[Userscript]: Anime Context Sentences

There appears to be Youglish as well, but I am not sure if there is an API that can be used in UserScript? Also, this is not anime nor movie, but real speech (though, perhaps monologue).

Also unlike ImmersionKit,

  • Sound files cannot be extracted, to use in Anki for example.
  • Rewinding is easy, and audio is continuous, not chopped to segments.

I found this from this Discord, btw.

1 Like

Yeah, I’m aware of Youglish.

The problem with YouTube is just the lack of good subtitled Japanese content on YouTube. Very often you end up with personal vlogs and v-tuber videos that could be mildly interesting, but lack good context (interesting visuals / characters) to reinforce memory.
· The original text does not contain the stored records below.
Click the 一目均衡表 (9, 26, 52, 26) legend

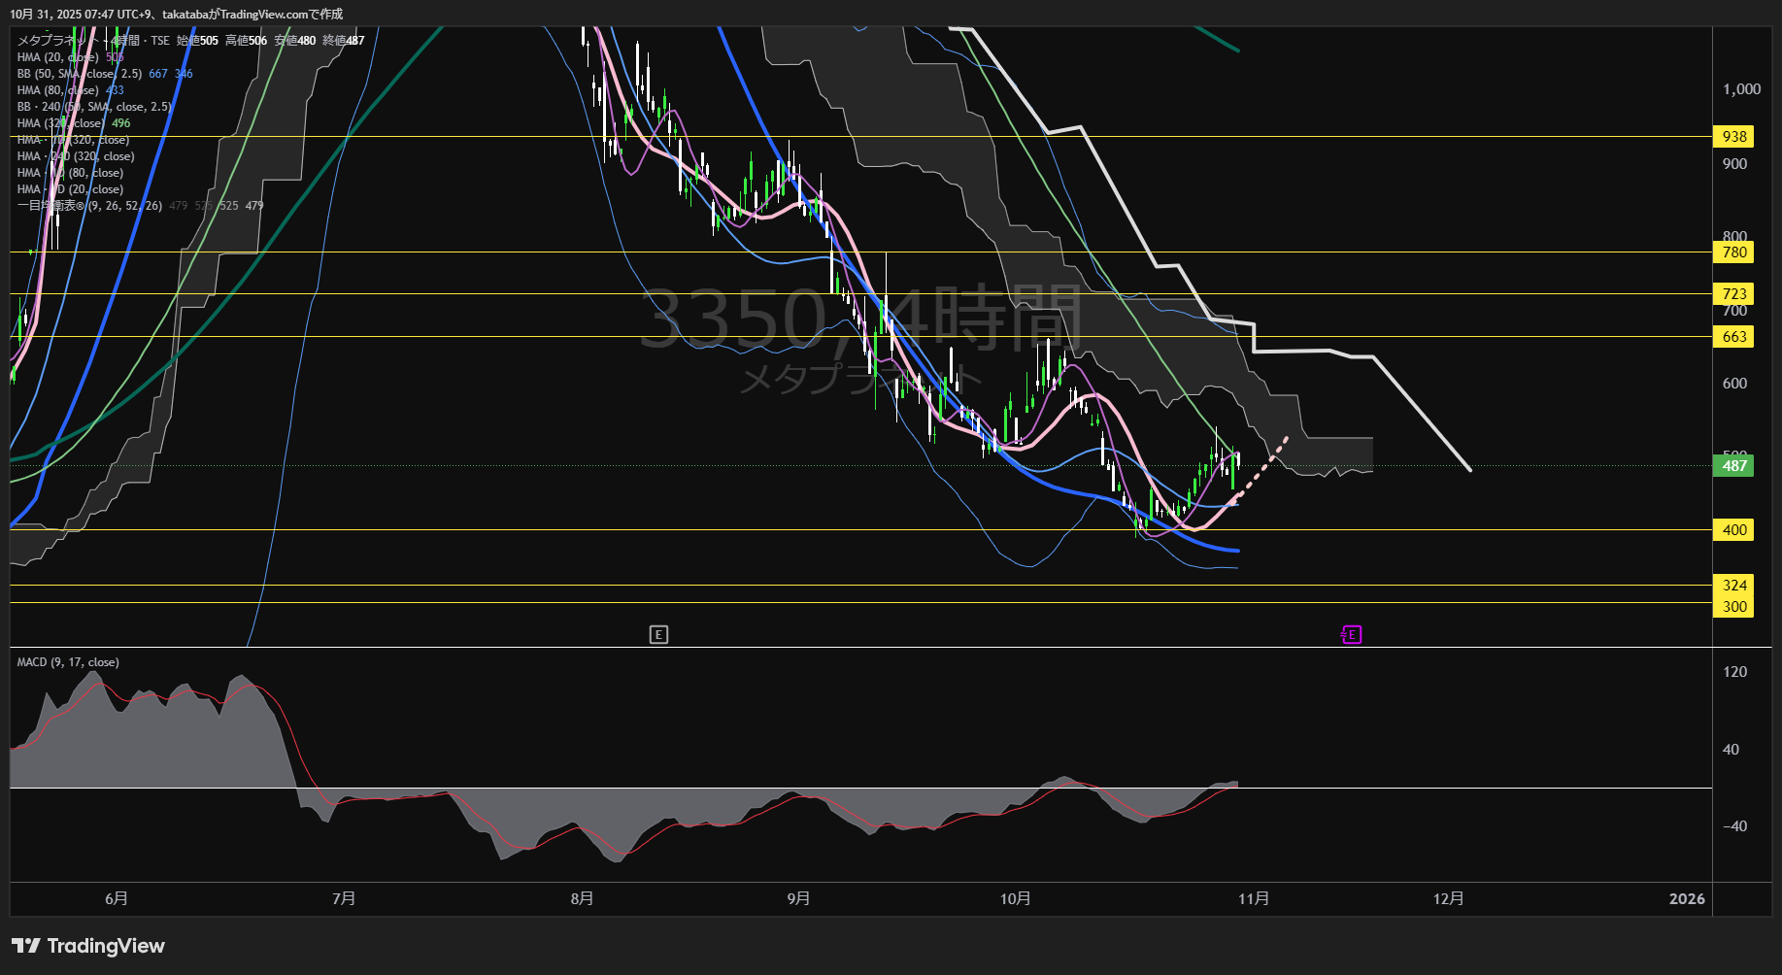coord(89,206)
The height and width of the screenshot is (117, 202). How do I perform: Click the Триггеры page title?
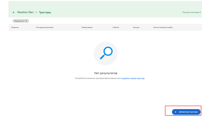coord(45,12)
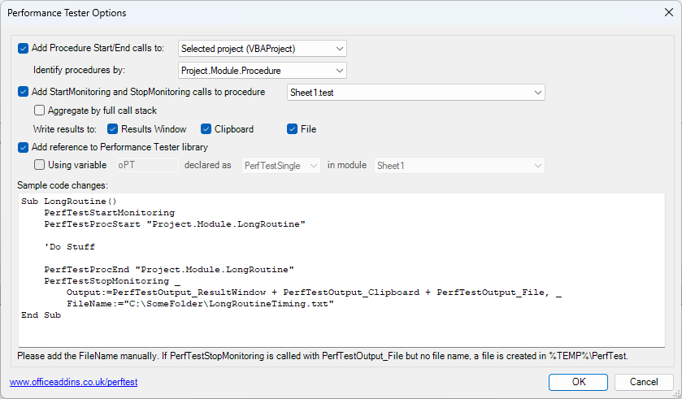Enable Aggregate by full call stack
The width and height of the screenshot is (682, 399).
pos(39,111)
Visual novels and drama share the same problem, but to a lesser extent. Anime just has this combination of dramatic scenes, poppy colors, and exaggerated intonation that helps you remember the word or the phrase.

Speaking of updating the userscript…I’ve added a ton more anime (and drama) to the API but since this userscript filters by whitelists, all the new content is filtered. Maybe @psdcon can update it when they’re back.

8 Likes

Not to be nitpicky, but it’s about the original website.

  • Sound files aren’t really continuous, and some middle thought-to-be-silent segments are missing.

I know it is impossible to audit every segments to check if vocabularies exist, or in the correct form, but there are some instances Youglish do better.

This is from Homophone Dictionary, but Jisho only has 会う (listing 遭う as an alternative form).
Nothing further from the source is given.